Extracted text –
Wage inflation has been a hot topic of late, with many employers saying that they are having to raise compensation to attract workers. This is an area that touches every corner of the economy as labor is a key input in almost every industry. Even the Federal Reserve is starting to take note, last week indicating via its “dot plot” a median estimate of two rate hikes before the end of 2023. Since a dovish Fed has been a central thesis of bullish equity markets, investors will continue to pay close attention to wages.
To get a window into wage inflation, U.S. Bureau of Labor Statistics (BLS) wage data can be used to join wage information to LinkUp’s dataset by using the O*NET code. This can give us insights into the expected pay for various roles, however the BLS data is not updated that often, making it a lagging indicator of wage inflation and mitigating its value for time-sensitive, anxious investors.
Using LinkUp’s dataset, we can look for alternative ways to find more timely indicators of wage inflation, or evidence that the wage inflation concerns are overblown. The first thing we can examine is the “closed duration,” this is the average amount of time it takes for a job posting to be closed. We view the closing of a job posting as equivalent to the advertising employer filling the role. The general thesis here being that as roles take longer to fill, advertising employers will have to increase incentives to fill that role. Comparing closed duration to the Employment Cost Index: Wages and Salaries: Private Industry Workers we see that the general linear trend line of closed duration tracks roughly parallel to the ECIWAG data.
The above chart would suggest that wages are likely rising right now. But with a moderate correlation value of 0.65, it is hard to draw confident conclusions from these relatively limited data points.
Looking more granularly, we will turn to the Economic Policy Institute (EPI) for their nominal wage growth tracker whose data can be found here. It’s important to first point out that the EPI is arguing that the Fed should not be concerned about inflation until the nominal wage growth reaches 3.5-4%, a level not seen in many years. After last week’s Federal Reserve meeting, the Fed Chairman, Jerome Powell, appears to be in agreement with this position.

Dataset section –
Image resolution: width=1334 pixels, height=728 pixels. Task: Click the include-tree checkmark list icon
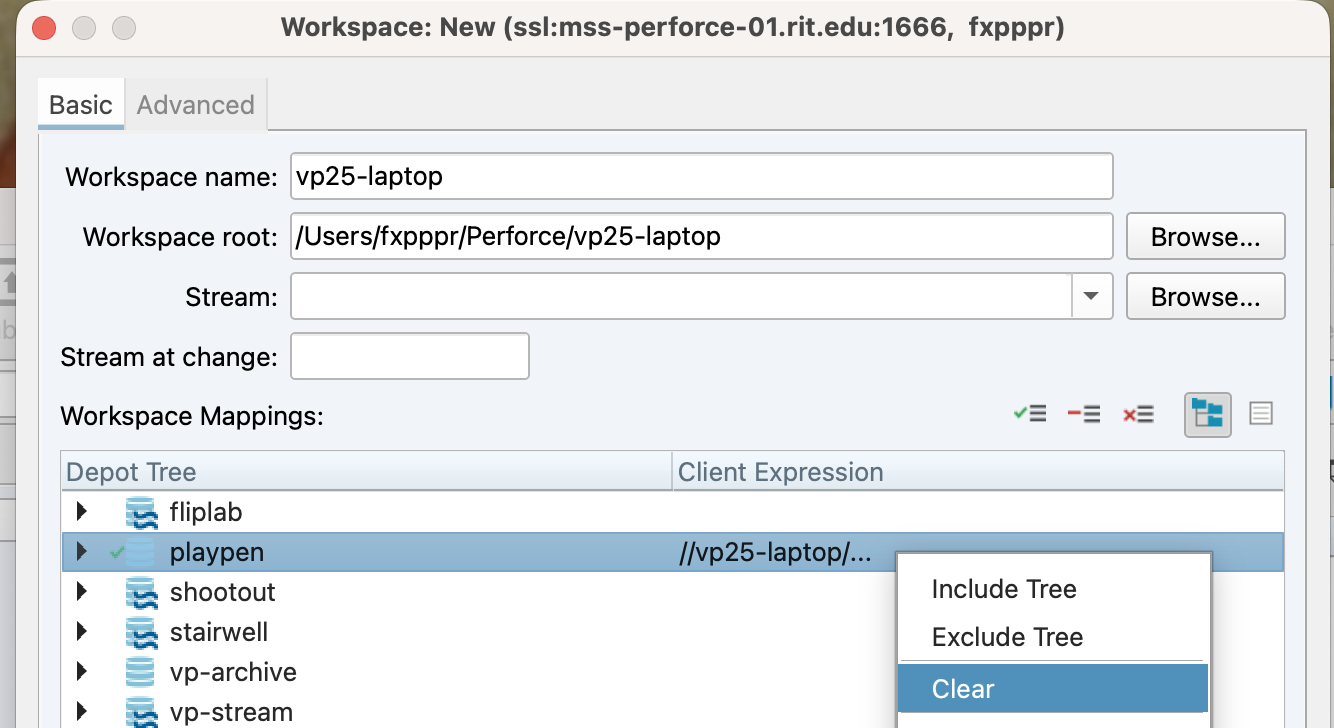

What is being asked – Please repeat, word for word, the passage of the text on wage inflation that begins with "Using LinkUp’s dataset, we" and ends with "the ECIWAG data.". The listing above has no connection to the text on wage inflation.

Answer section –
Using LinkUp’s dataset, we can look for alternative ways to find more timely indicators of wage inflation, or evidence that the wage inflation concerns are overblown. The first thing we can examine is the “closed duration,” this is the average amount of time it takes for a job posting to be closed. We view the closing of a job posting as equivalent to the advertising employer filling the role. The general thesis here being that as roles take longer to fill, advertising employers will have to increase incentives to fill that role. Comparing closed duration to the Employment Cost Index: Wages and Salaries: Private Industry Workers we see that the general linear trend line of closed duration tracks roughly parallel to the ECIWAG data.